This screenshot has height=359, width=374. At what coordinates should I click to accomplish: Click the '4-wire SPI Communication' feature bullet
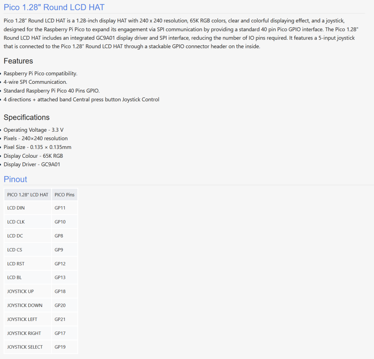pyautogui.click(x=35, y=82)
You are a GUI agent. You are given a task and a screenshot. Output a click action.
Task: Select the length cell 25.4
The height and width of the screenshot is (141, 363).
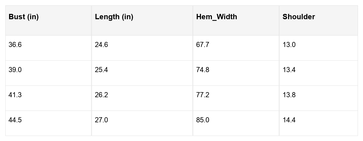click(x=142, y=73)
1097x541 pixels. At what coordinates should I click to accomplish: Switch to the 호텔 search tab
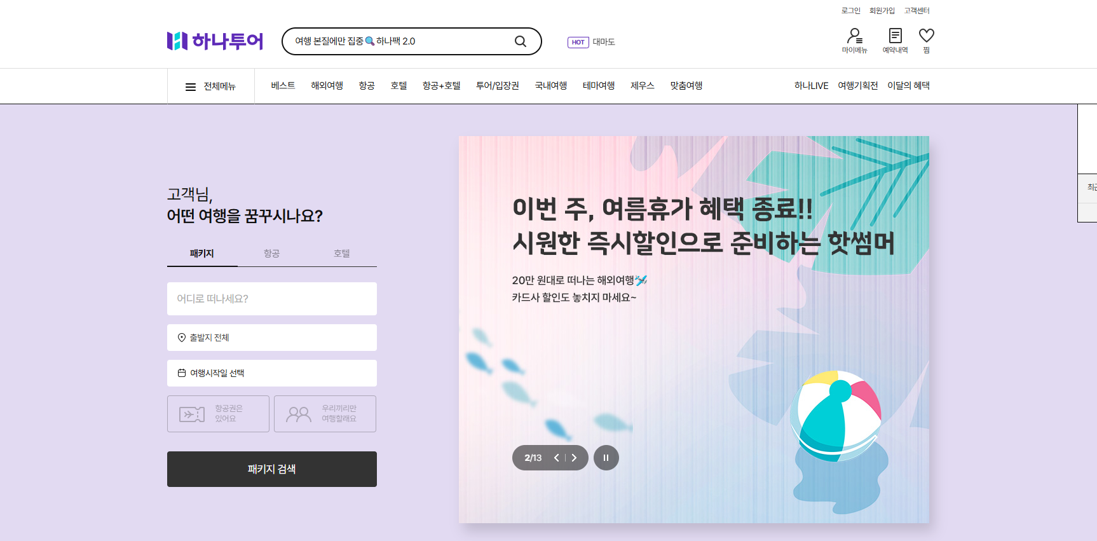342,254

* * *

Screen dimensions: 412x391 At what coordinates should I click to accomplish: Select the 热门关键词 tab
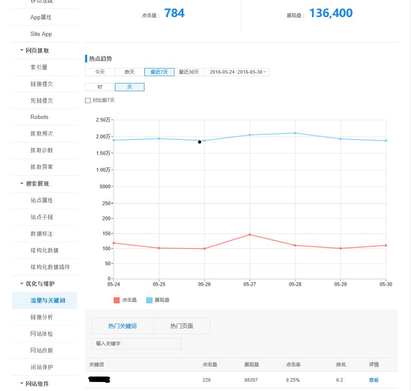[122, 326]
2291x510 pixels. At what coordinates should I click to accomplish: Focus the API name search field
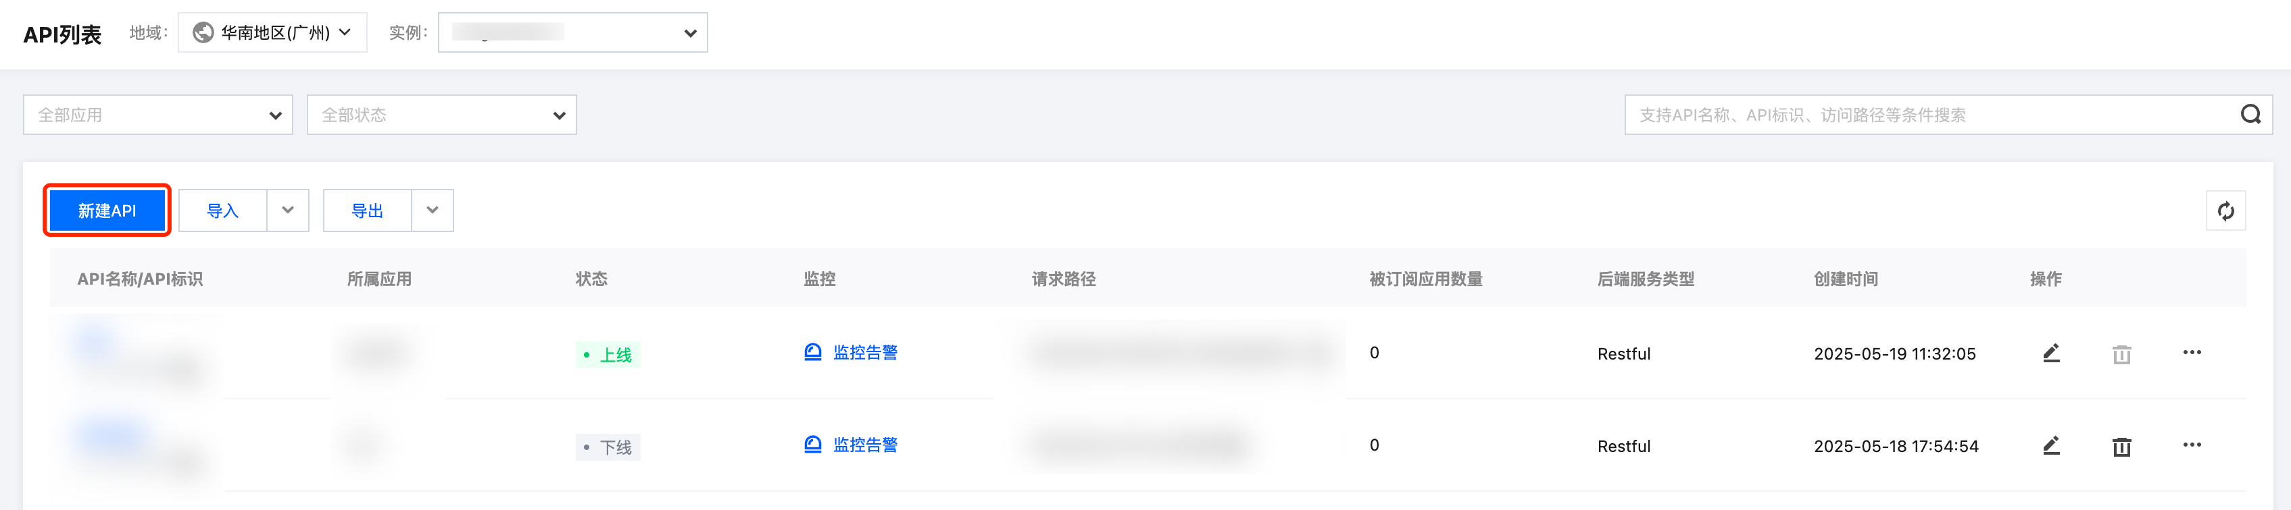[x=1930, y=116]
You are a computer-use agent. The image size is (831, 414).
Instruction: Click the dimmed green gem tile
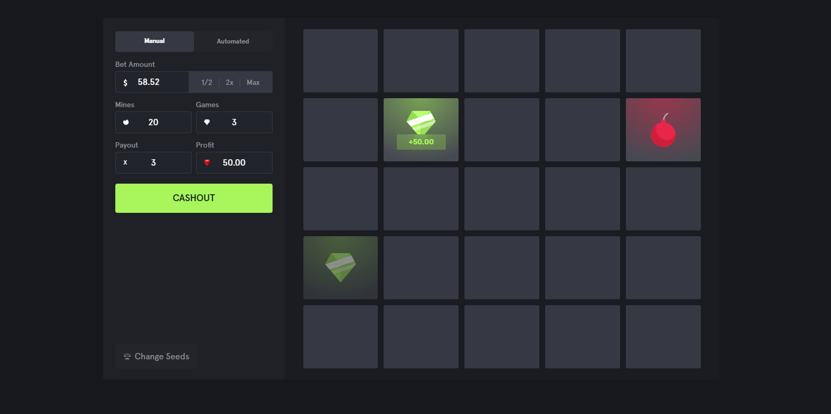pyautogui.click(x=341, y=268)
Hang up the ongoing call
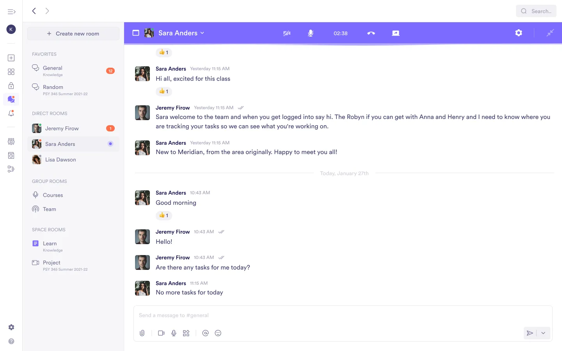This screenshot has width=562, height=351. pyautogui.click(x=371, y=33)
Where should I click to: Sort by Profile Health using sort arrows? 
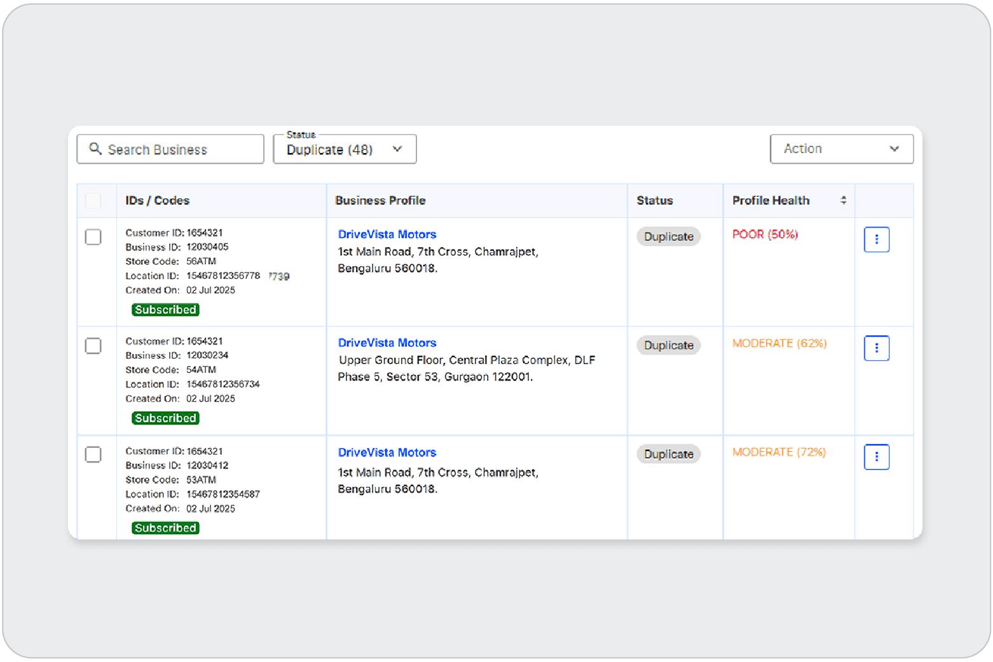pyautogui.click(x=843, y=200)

TASK STATEMENT. Lines holding "agent" in the material above are to be reported.

ANSWER FOR THE TASK.
You are a GUI agent. You are given a task and a screenshot. Output a click action.
You are a computer-use agent. The image size is (831, 414).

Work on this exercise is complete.